The terminology question is telling. Despite the industry’s embrace of the phrase “micro drama,” viewers have not adopted it. They call the content “short story videos,” “short dramas,” “reels with stories” or simply “serials.” One respondent from Chennai said bluntly that “micro sounds like a scientific word.” The category is at the stage that OTT occupied in 2019 and podcasts in the same year: widely consumed, poorly named and not yet crystallised in the public imagination.
Platform awareness remains alarmingly thin. Only three platforms, Kuku TV at 78 per cent, Story TV at 46 per cent and Quick TV at 28 per cent, have crossed the 20 per cent awareness threshold. The rest languish in single digits. This creates a trust deficit that directly throttles monetisation: viewers who cannot remember which app they used are hardly primed to enter their payment details.
Yet the appetite is clearly there. Sixty-five per cent of viewers watch only Indian content, drawn by the TV-serial familiarity of the storytelling, the comfort of Hindi as a shared language and the sight of actors they half-recognise from decades of television. South languages are rising fast: Tamil, Telugu and Kannada together account for 24 per cent of first-choice viewing. And AI-generated content, still a novelty, has landed better than expected: 47 per cent of viewers call it creative and unique, with only 6 per cent actively rejecting it.
Shweta Bajpai, director, media and entertainment (India) at Meta, called micro drama “a category that is rewriting the rules of Indian entertainment,” adding that the discovery engine being social distinguishes this wave from previous content formats. Shailesh Kapoor, founder and chief executive of Ormax Media, was characteristically measured: the format, he said, is showing “the early signs of becoming a distinct content category” and, given how closely it aligns with natural mobile behaviour, “has the potential to scale very quickly.”

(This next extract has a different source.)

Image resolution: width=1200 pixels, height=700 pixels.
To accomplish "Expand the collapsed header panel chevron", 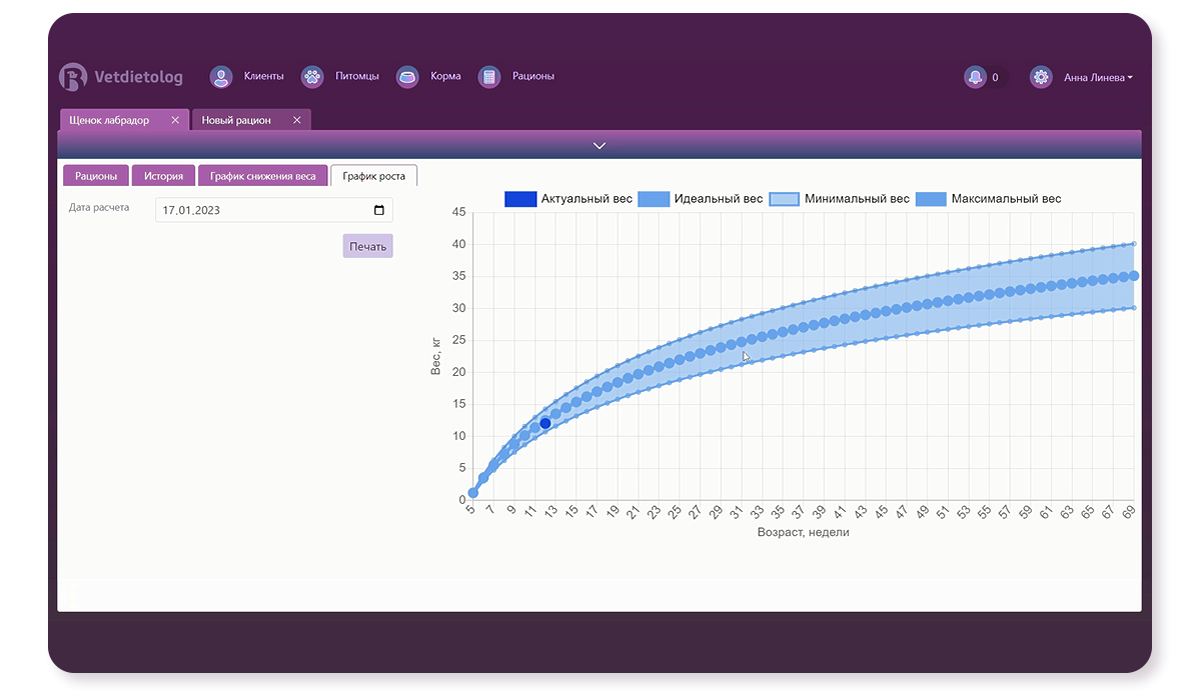I will [599, 146].
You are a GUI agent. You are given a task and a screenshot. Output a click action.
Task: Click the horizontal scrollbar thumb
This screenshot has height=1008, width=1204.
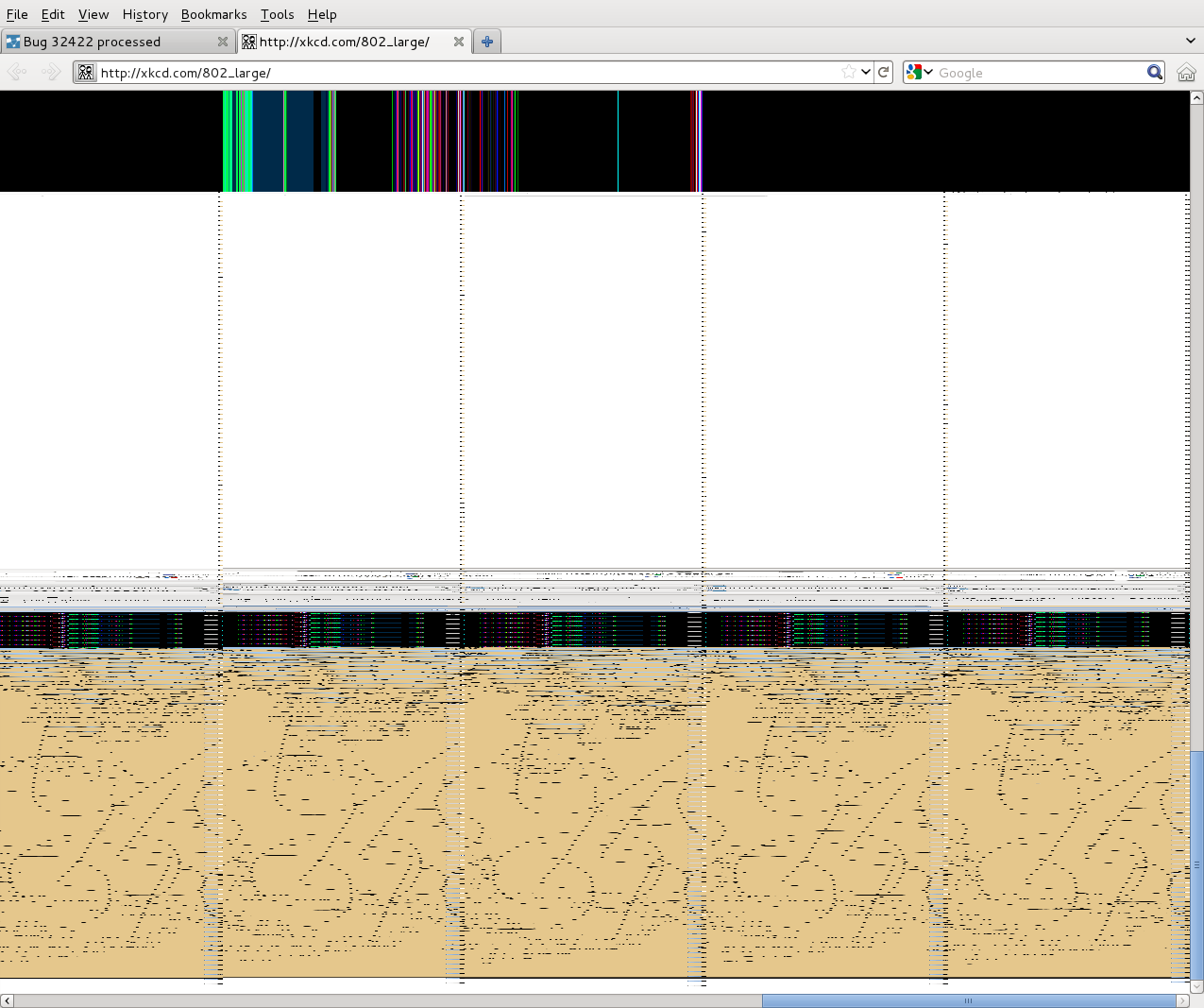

The format’s fundamental mechanics are working. It enters lives quietly, through boredom and a scrolling thumb, and burrows in through incompletion and habit. The challenge now is monetisation: converting a category of highly engaged but deeply anonymous viewers into paying customers who trust the platform enough to hand over their UPI credentials. The story, as any micro-drama writer knows, is only as good as the next cliffhanger. India’s platforms had better have one ready.